More bandwidth and new horizons
In a world of data hungry applications such as AI, “we’re running out of bandwidth,” he says. “The question is, how do we get more?”
Putting more conventional optical fibres in the ground or data centre doesn’t scale well; engineers have already exploited every other property of light to pack data into fibres – the last to capitalise on was spatial modes, he explains.
The integrated photonic lantern would come in handy here too, allowing more spatial modes to be funnelled into the same optical fibre – hence enabling the fibre to carry more data. Thomson co-founded a spinout company in 2010, Optoscribe, to commercialise this and other inventions.
With the amount of money and investment involved in data centres, Thomson explains, there's a drive to use photonics to maximise the processing power of these facilities. And in 2022, semiconductor giant Intel acquired Optoscribe – a natural addition to its portfolio of technologies supporting data centres and communications infrastructure.
Of the many bright spots for the future of photonics, one of the emerging areas Thomson is most excited about is how advanced optical fibre technologies could help us see inside our bodies with greater precision than ever before.
Today, the endoscopes that allow us to look at internal organs contain bundles of thousands of optical fibres, that transmit light – and thus an image – from one end to the other. To preserve the image, the fibres must be kept separated to stop light tunnelling between them. The downside is that this limits the resolution.
Thomson’s group is applying individual multimode fibres to the problem. These scramble the light, but in a predictable way that can be un-scrambled. It means the light can be cleanly transmitted, like in a fibre bundle, but at a much higher resolution. If successful, it would be akin to putting a microscope inside the body, with the resolution of a few hundred nanometres.

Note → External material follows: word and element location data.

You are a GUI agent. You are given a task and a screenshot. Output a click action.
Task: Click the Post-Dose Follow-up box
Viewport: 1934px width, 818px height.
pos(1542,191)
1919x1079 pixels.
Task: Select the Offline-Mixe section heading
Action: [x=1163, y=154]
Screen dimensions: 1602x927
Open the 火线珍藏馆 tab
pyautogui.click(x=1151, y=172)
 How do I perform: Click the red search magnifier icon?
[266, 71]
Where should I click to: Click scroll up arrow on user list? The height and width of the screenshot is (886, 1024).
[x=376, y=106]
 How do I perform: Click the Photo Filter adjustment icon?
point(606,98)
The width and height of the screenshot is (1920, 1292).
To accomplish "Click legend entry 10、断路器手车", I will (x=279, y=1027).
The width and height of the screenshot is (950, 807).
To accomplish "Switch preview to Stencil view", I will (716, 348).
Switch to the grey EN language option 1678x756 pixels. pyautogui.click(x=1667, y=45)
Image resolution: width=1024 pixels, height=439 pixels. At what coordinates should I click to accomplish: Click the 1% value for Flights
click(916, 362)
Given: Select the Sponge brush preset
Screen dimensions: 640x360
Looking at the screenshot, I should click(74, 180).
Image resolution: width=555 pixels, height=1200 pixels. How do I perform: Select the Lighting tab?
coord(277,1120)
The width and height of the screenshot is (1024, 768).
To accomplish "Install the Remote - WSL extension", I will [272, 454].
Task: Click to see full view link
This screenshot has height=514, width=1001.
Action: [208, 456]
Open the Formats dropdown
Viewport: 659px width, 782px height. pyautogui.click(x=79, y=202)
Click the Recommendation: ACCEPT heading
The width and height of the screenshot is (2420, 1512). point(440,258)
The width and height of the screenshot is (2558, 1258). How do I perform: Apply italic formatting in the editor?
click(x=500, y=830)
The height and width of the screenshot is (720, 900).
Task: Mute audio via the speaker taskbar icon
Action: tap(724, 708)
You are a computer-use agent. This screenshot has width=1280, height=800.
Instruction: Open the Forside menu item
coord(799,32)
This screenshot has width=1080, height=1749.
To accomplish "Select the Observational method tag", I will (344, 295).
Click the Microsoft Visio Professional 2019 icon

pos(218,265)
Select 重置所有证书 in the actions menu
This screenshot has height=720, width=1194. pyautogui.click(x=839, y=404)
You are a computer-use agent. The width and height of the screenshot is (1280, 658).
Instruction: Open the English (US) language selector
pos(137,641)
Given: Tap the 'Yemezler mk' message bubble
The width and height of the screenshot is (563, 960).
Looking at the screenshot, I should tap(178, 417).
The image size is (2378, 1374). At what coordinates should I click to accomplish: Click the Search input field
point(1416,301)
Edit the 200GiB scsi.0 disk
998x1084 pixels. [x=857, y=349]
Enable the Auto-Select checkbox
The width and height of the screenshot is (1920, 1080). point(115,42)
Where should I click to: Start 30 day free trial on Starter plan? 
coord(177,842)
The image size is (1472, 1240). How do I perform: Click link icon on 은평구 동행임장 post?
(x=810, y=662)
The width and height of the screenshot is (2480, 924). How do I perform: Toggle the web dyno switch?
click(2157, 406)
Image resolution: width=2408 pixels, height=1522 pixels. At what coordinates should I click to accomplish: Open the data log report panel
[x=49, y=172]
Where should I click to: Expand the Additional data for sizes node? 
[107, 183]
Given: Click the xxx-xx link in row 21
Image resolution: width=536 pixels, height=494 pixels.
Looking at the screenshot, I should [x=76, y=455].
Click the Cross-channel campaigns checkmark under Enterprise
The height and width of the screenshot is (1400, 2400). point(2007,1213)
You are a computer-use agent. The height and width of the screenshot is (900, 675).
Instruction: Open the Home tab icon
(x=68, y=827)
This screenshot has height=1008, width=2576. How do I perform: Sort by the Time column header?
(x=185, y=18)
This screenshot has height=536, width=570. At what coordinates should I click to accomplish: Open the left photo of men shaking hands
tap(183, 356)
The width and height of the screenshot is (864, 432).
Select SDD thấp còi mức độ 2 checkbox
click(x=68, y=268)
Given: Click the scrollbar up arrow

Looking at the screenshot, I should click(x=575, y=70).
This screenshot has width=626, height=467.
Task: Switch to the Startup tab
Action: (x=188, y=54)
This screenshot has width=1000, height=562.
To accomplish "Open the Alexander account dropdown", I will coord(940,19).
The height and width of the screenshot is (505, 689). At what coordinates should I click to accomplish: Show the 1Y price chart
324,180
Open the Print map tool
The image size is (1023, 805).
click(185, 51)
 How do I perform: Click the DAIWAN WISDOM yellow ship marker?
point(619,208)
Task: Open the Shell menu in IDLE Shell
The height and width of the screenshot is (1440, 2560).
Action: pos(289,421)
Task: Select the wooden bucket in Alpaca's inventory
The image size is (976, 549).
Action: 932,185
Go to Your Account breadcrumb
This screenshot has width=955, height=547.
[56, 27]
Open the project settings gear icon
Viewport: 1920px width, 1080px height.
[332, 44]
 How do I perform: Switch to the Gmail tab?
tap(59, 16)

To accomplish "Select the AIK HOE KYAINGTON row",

“Our understanding of how to manipulate light propagation in these fibres has only really taken off in the last 10 or so years,” says Thomson. “I think that opens up a new window on human biology, in the future, for applications like viewing drug target engagement inside the body, doing proper microscopy, really imaging cells and pathogens at ultra-high resolution inside the body.”
For someone who took some convincing to become an academic, it is yet another fascinating avenue to take advanced photonics down. “I was never going to be a theoretical physicist,” he says, “but I’m passionate about problem-solving.”